Navigating the bundle
Solicitors who compile hearing bundles sometimes put in a tabbed divider card for every single document. That’s a pain: it adds a lot of bulk to the bundle and obscures the post-it notes you want to add to mark the most important documents.
But it’s true that it can be helpful to be able to flick quickly to the next document. The other week, dealing with a fat bundle, I got bored of repeatedly turning through the pages of a management statement of case – complete with multiple appendices – in order to get to the next document in the chronological sequence. So I used a heavy-duty hole punch to make a notch in the top right hand corner off all the pages of the statement of case and its appendices. That made it easy to skip to the end of the statement of case.

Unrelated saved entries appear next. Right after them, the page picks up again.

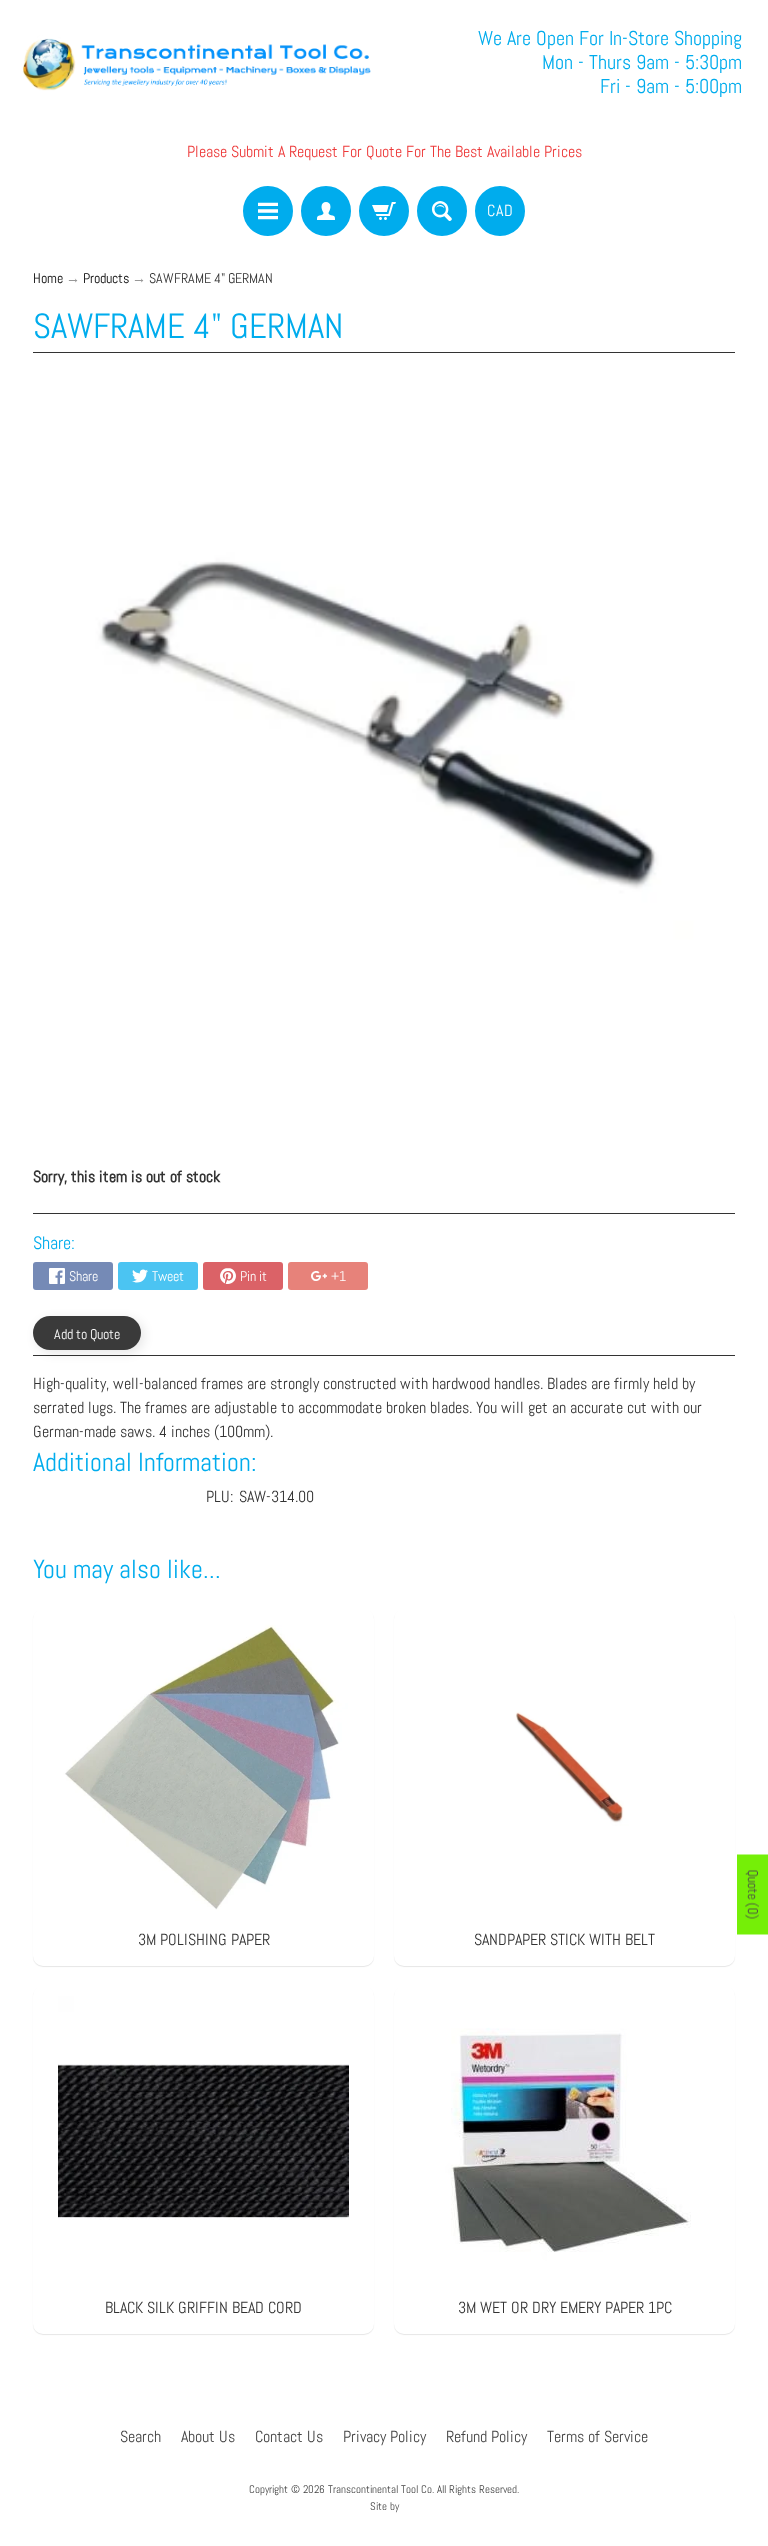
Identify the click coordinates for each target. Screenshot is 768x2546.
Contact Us (289, 2436)
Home (48, 278)
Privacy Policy (384, 2436)
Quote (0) (753, 1894)
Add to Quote (87, 1334)
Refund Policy (486, 2436)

Not rocket science – just a little thing that can make life slightly easier in a paper-heavy case.
I must say that I share your frustration with solicitors insistence on using tabs! I usually remove them all together and go by page number alone. I tend to use folding bulldog clips to keep a large document in ‘one lump’ within the bundle.

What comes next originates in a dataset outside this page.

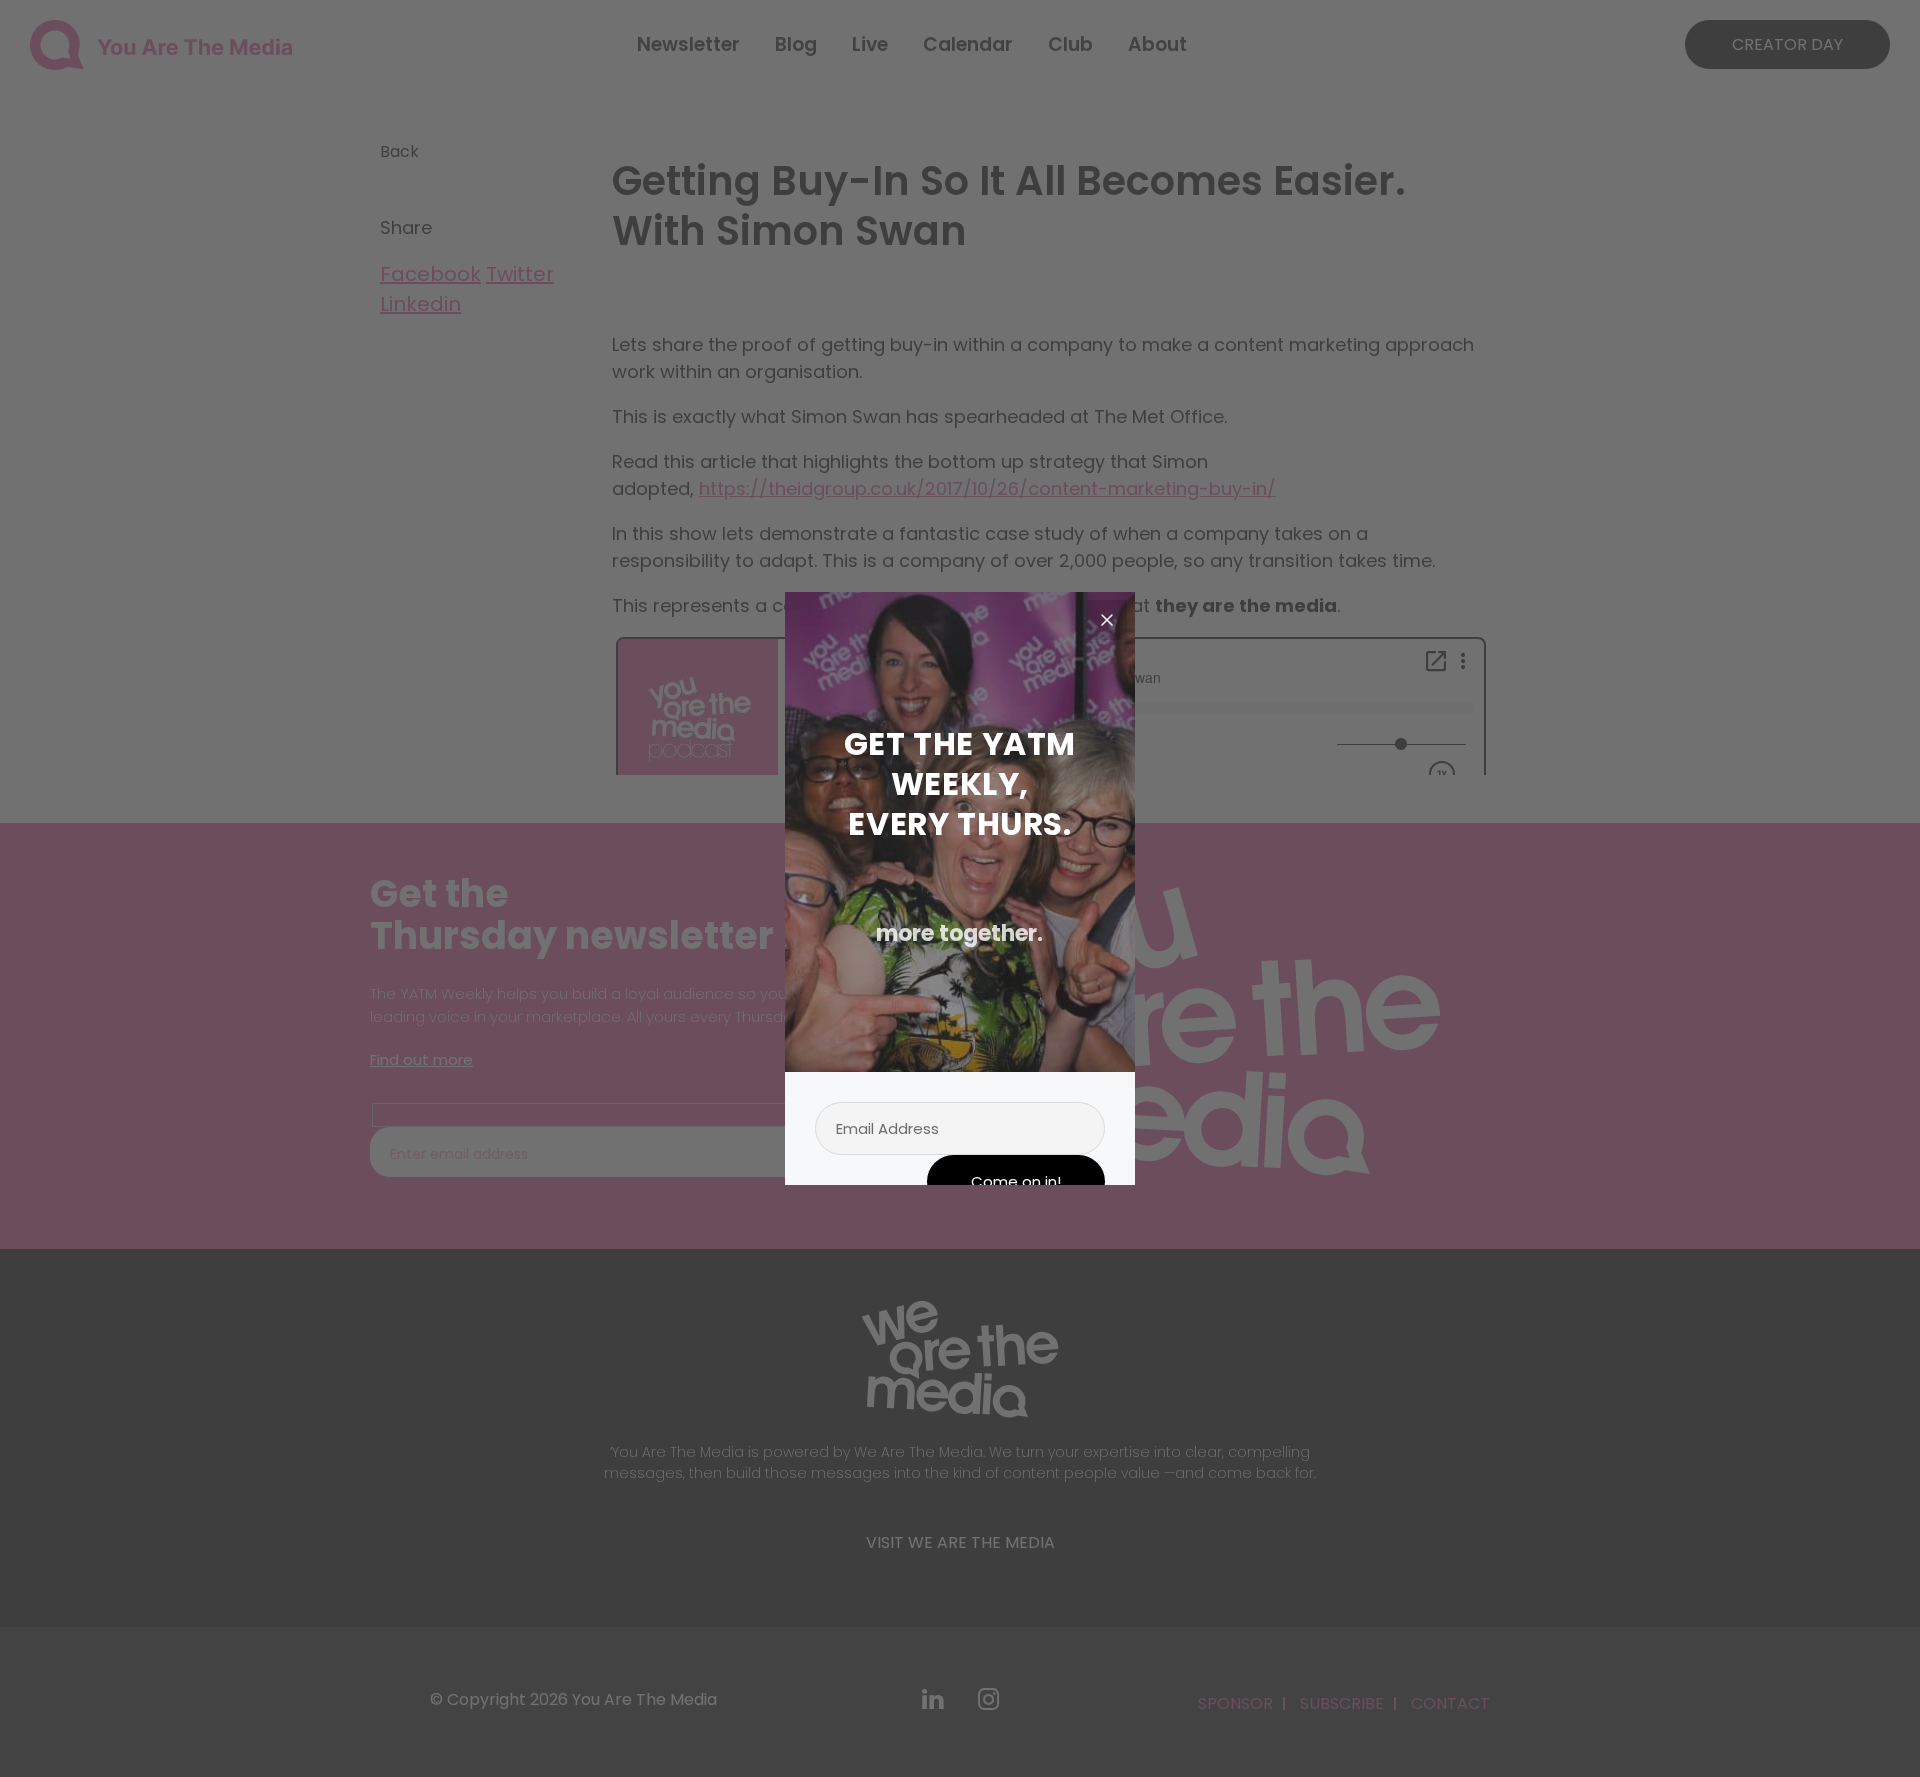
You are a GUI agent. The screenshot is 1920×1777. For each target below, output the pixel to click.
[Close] (1107, 620)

I would also highly recommend moving to an electronic bundle. I now scan all bundles that I receive and have copies on my MacBook and on an iPad. You can also electronically mark particular points that you want to go to in the bundle, annotate and add highlighting. When someone mentions the page number in the tribunal I am on that page within two or three seconds while everyone else is swinging their way through lever arch files.
You can also have annotated and highlighted witness statements electronically and you can add your own notes during the hearing.
It isn’t something I would recommend anyone doing unless and until you are comfortable with it and I must confess I do always have a hard copy of everything with me as well but I am now at the stage where I very rarely need to resort to it. I also have a hard copy notebook with me which I probably do still resort to quite a bit.